Outro depoente, o também ex-militar da Aeronáutica Belmiro Demétrio, de Canoas (RS), disse que foi preso após manifestar simpatia por João Goulart.
Exumações e laudos periciais
A CNV, em parceria com outros órgão e comissões, vem realizando exumações e laudos para investigar a morte de pessoas durante a ditadura.
Em novembro, o corpo do presidente João Goulart, deposto pelo golpe de 1964, foi retirado do cemitério de São Borja (RS) e levado para Brasília, onde foram coletadas amostras para o exame toxicológico, que será realizado em laboratórios do exterior. O objetivo é esclarecer se Goulart foi envenenado durante seu exílio na Argentina. A versão oficial do regime militar é que ele morreu devido a um ataque cardíaco. Os resultados ainda demoram a sair e podem ficar prontos após dezembro, quando a CNV apresenta seu relatório final.
Antes, está para sair o resultado do exame de DNA de um corpo exumado no cemitério de Brasília que acredita-se ser do líder camponês Epaminondas Gomes de Oliveira, desaparecido após ser preso e torturado.
Outra exumação já trouxe conclusões. Análise pericial dos restos mortais do militante Arnaldo Cardoso Rocha revelou que ele foi foi alvejado de cima para baixo quando já estava imobilizado após tortura, sem condições de oferecer resistência. A versão do regime militar era de que ele teria sido morto em um tiroteio, em 15 de março de 1973, em uma rua do bairro da Penha (São Paulo).

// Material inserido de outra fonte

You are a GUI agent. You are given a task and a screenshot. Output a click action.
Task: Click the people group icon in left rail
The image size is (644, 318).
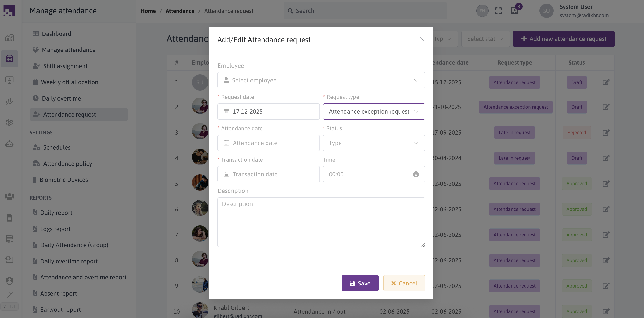[x=9, y=196]
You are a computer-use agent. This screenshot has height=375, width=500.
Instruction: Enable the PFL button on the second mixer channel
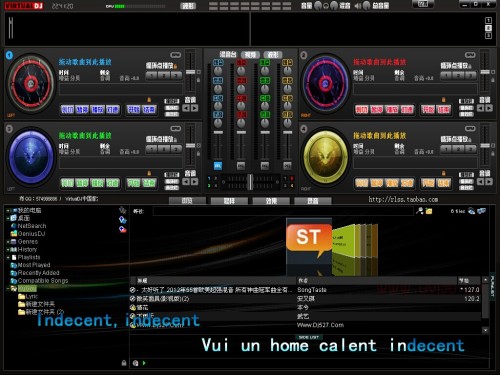click(x=241, y=166)
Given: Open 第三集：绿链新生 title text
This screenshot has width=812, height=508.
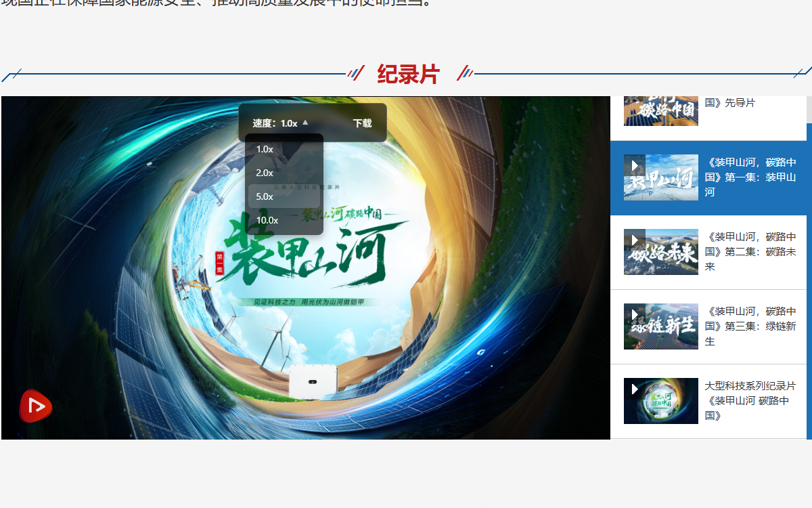Looking at the screenshot, I should 750,326.
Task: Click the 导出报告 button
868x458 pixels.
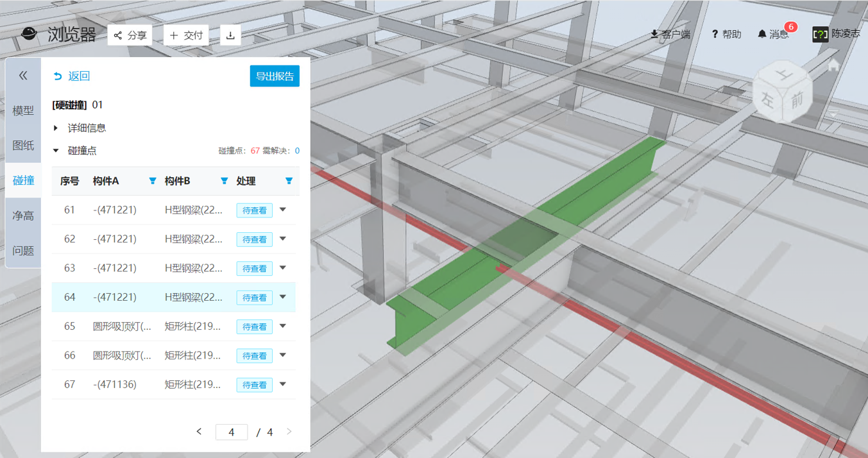Action: [x=275, y=76]
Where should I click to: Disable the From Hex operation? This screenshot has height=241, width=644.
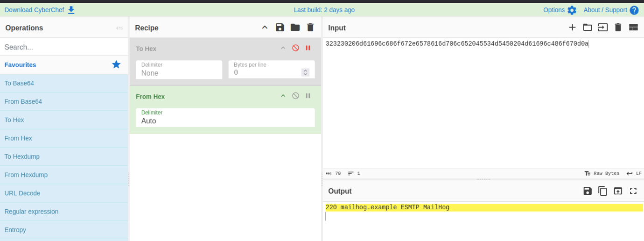point(295,96)
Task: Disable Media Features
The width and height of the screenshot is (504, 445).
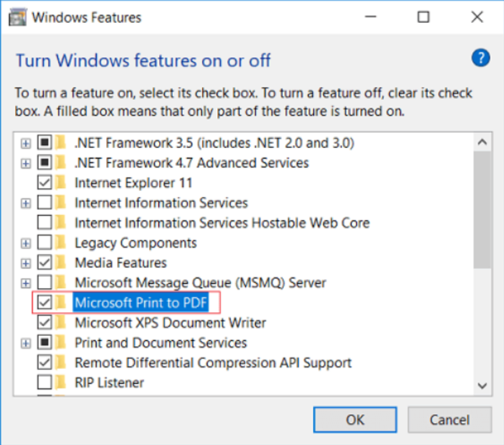Action: pyautogui.click(x=44, y=263)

Mais dois militantes da Ação Libertadora Nacional (ALN) foram mortos na mesma ocasião, Francisco Emmanuel Penteado e Francisco Seiko Okama. Depoimento de outro preso político, Amílcar Baiardi, indica que Okama e mais uma pessoa que ele não conseguiu identificar chegaram vivos ao Doi-Codi, em São Paulo, onde foram mortos, contestando assim também que as mortes ocorreram em um tiroteio.
Caso Riocentro
Documentos obtidos pela CNV trazem detalhes inéditos sobre a ação dos militares para acobertar a autoria dos atentados à bomba que ocorreram em 1981 no Riocentro (um centro de convenções no Rio de Janeiro), durante a realização de um show para comemorar o Dia do Trabalhador.
O objetivo dos militares era fazer a população crer que os ataques partiram dos opositores do regime, justificando assim as ações de repressão. No entanto, uma das bombas explodiu dentro do carro dos militares, no colo do sargento Guilherme Pereira do Rosário, matando-o e comprometendo a operação. Outra foi explodida para tentar cortar a luz do local, mas não houve sucesso.
Os documentos foram obtidos após a morte do ex-comandante do Doi-Codi do Rio, Júlio Miguel Molinas Dias. Ele registrou, passo a passo, as ações para acobertar os responsáveis pelas explosões, tais como envio de policiais do Exército à paisana para retirar o corpo do local e distribuição aos jornais de fotos de placas de trânsito que foram pixadas pelos militares com a sigla VPR, de Vanguarda Popular Revolucionária. Esse grupo de resistência armada à ditadura, porém, não existia mais desde o início dos anos 70.
O Ministério Público Federal do Rio de Janeiro também obteve esses documentos e utilizou-os na denúncia que apresentou em fevereiro deste ano pedindo a prisão de seis pessoas envolvidas no caso Riocentro que ainda estão vivas.